Design and construction
- Architect: Giuseppe Piermarini

= Palazzo Belgioioso =

Palace in Milan, Italy

The Palazzo Belgioioso (also spelled Belgiojoso) is a palatial residence in the northern Italian city of Milan, completed in 1781 in a Neoclassical style by Giuseppe Piermarini.

Considered to be one of Milan's architectural treasures, the mansion is modeled on Luigi Vanvitelli's Palace of Caserta. Built for Prince Alberico XII di Belgioioso d'Este, it is located on a side street off Via Manzoni on the site of the house where he was born. One of the finest examples of Neoclassical architecture in Lombardy, it stands out like a jewel in the centre of the city. It was designed in 1772 by Giuseppe Piermarini who in this instance abandoned the sober and austere style of early Neoclassicism, building an imposing and highly decorated mansion which dominates the street. The most lavishly decorated part of the facade is the slightly protruding central section with a series of four giant order columns, an entablature and a tympanum enclosed by pilasters. The ground floor is finished in rusticated bugnato ashlar, the first floor, separated from the second with bas-reliefs of heraldic symbols, has windows crowned with garlands and decorative mouldings.

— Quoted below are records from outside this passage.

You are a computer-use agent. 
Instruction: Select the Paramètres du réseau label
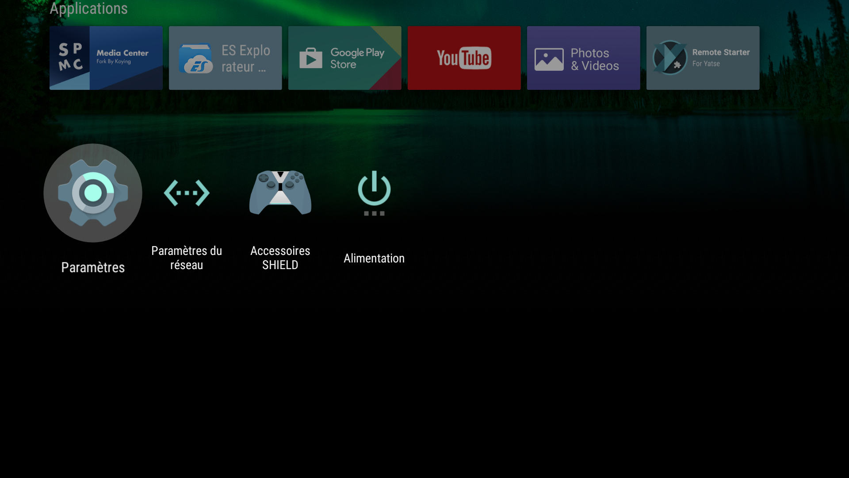click(187, 258)
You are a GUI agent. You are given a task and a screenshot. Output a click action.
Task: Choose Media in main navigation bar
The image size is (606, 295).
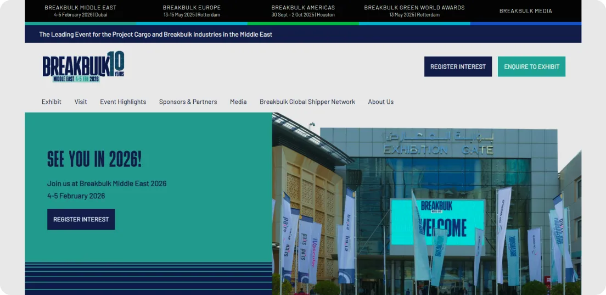point(238,102)
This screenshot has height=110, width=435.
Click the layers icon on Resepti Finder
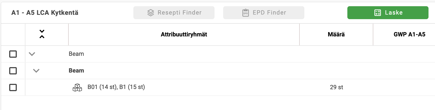[151, 13]
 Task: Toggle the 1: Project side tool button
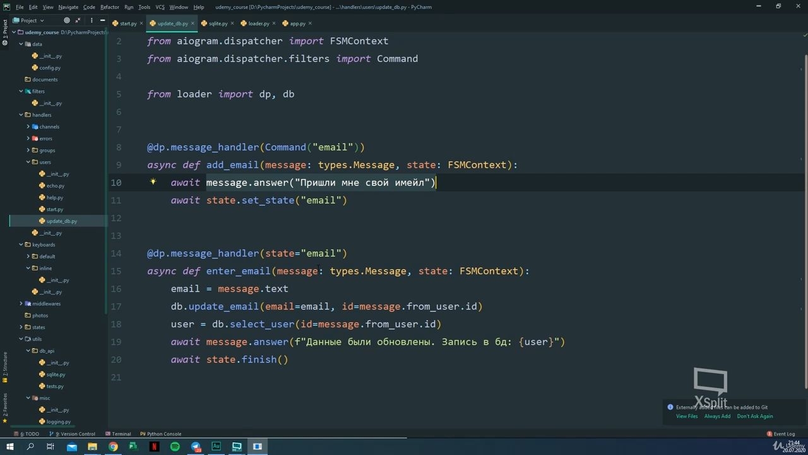click(x=5, y=29)
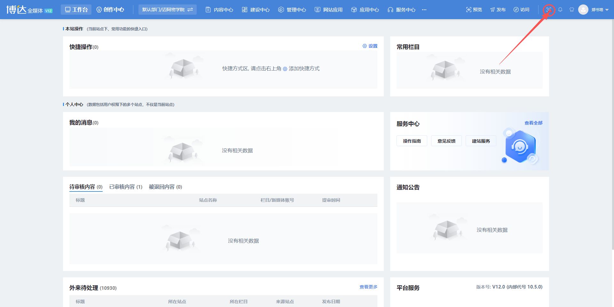Click the gear icon beside 设置
This screenshot has width=614, height=307.
365,46
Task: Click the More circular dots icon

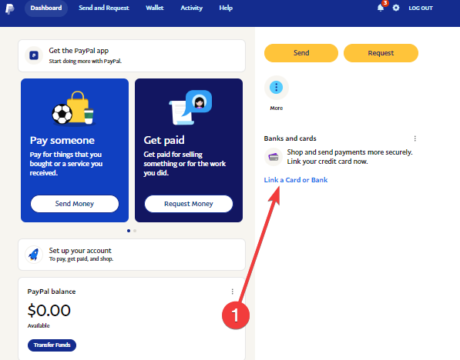Action: pos(277,87)
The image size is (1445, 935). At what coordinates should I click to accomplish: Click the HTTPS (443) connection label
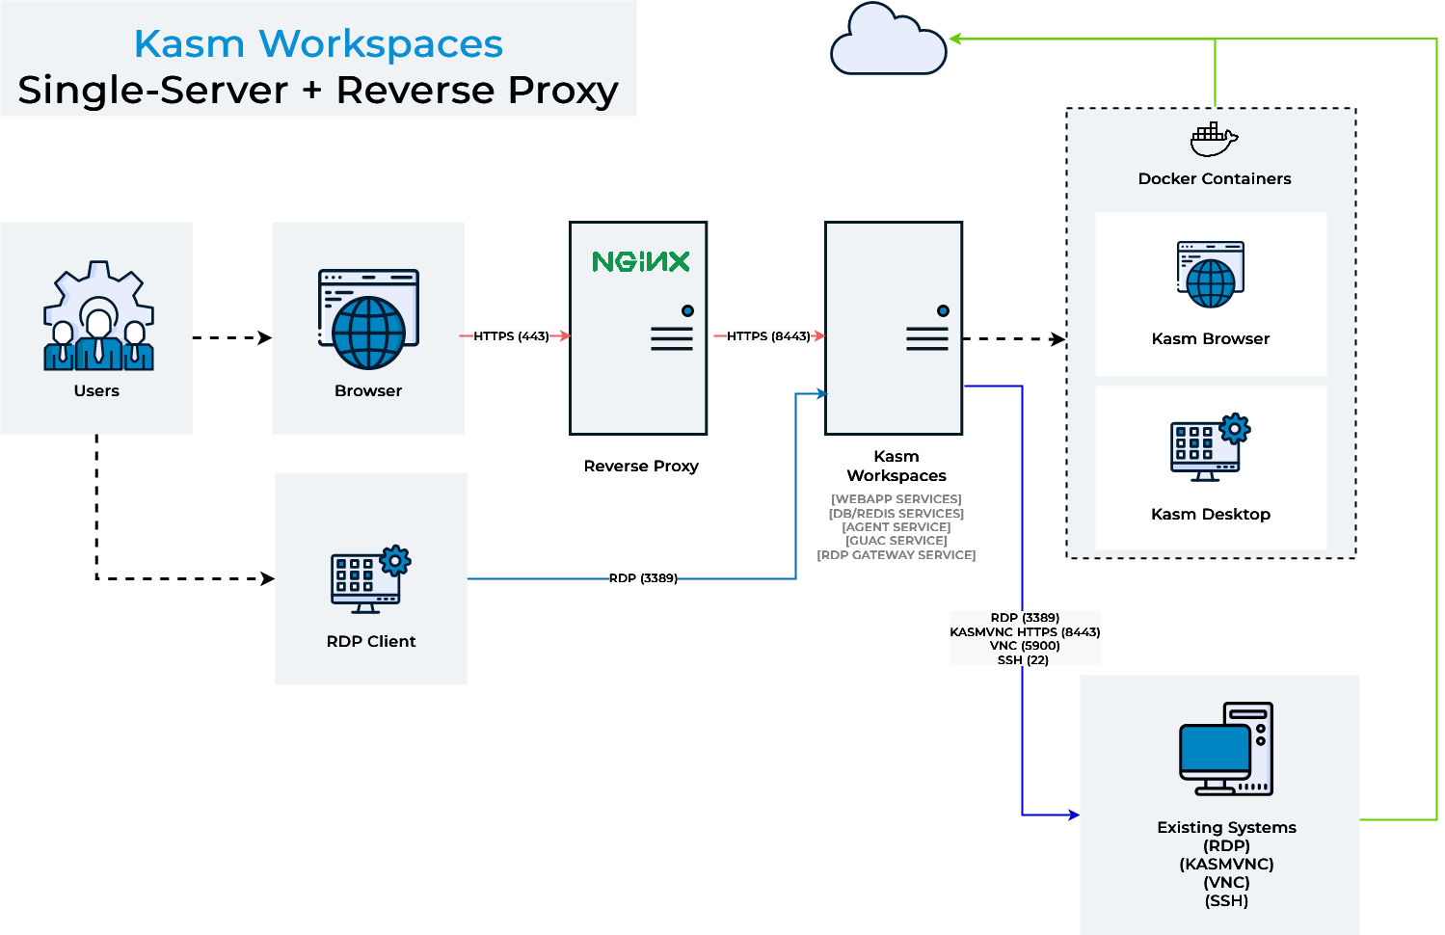pyautogui.click(x=511, y=336)
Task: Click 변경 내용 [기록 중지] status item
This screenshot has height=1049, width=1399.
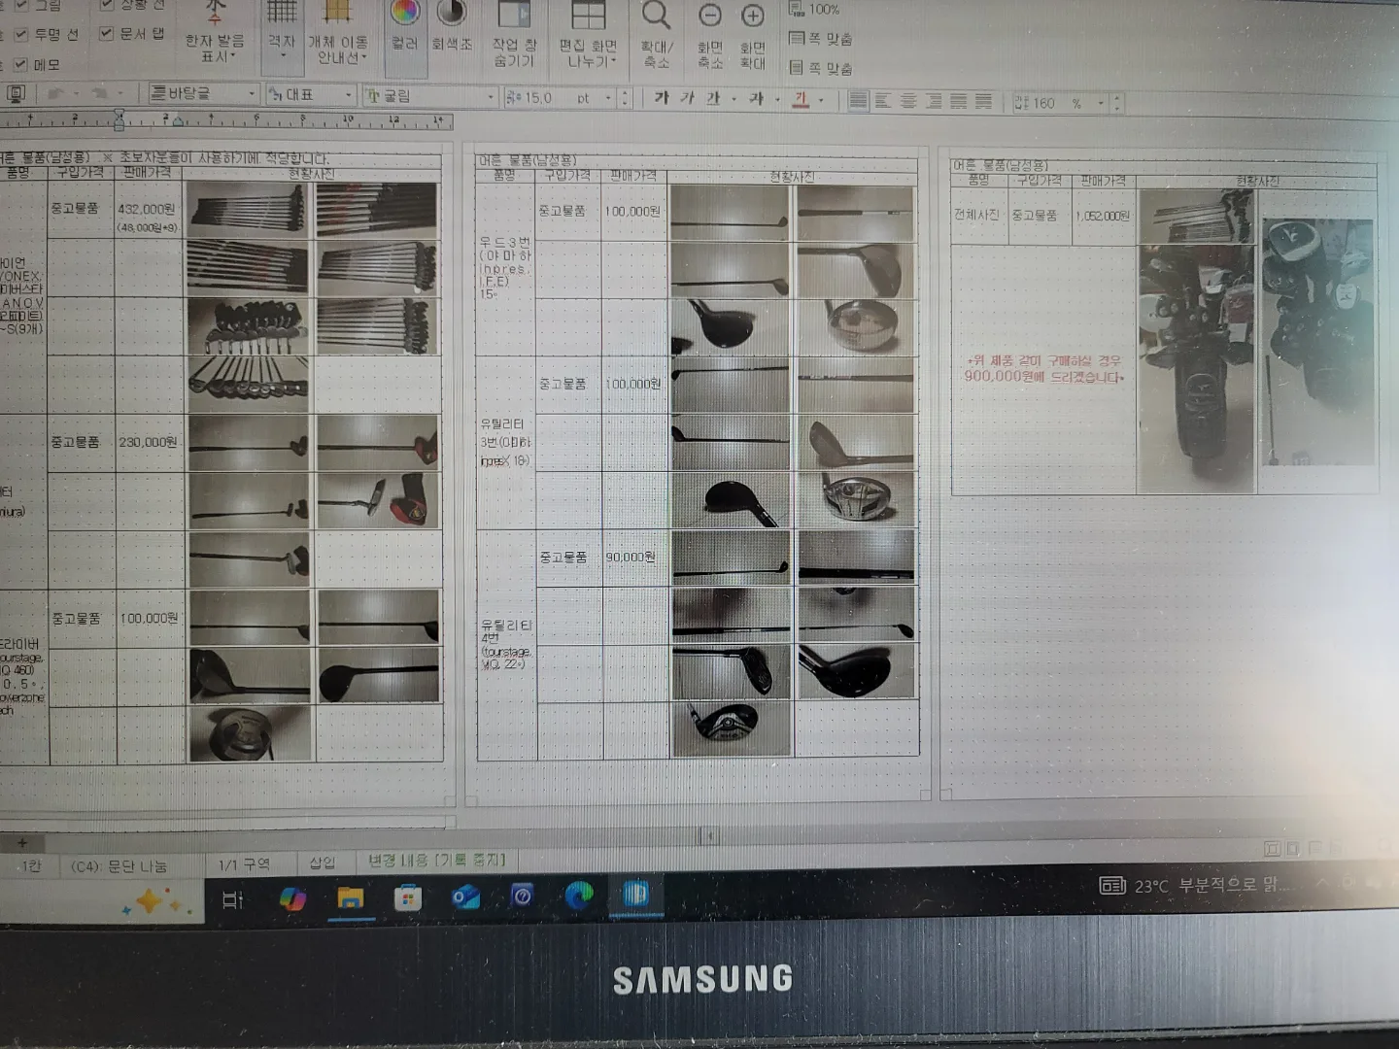Action: pos(436,861)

Some of the rooms still have period decorations, the most famous of which is the gallery decorated with frescoes by Martin Knoller and stuccos by Giocondo Albertolli. Rinaldo's room, also decorated by Knoller, was inspired by Torquato Tasso's epic poem Jerusalem Delivered.

Under the ownership of Alberico XII di Belgioioso d'Este, a keen collector of books and works of art, the residence was frequented by illustrious intellectuals of the times, including the poet Giuseppe Parini and the writer Ugo Foscolo. Work carried out in 1991 restored the mansion to its former glory.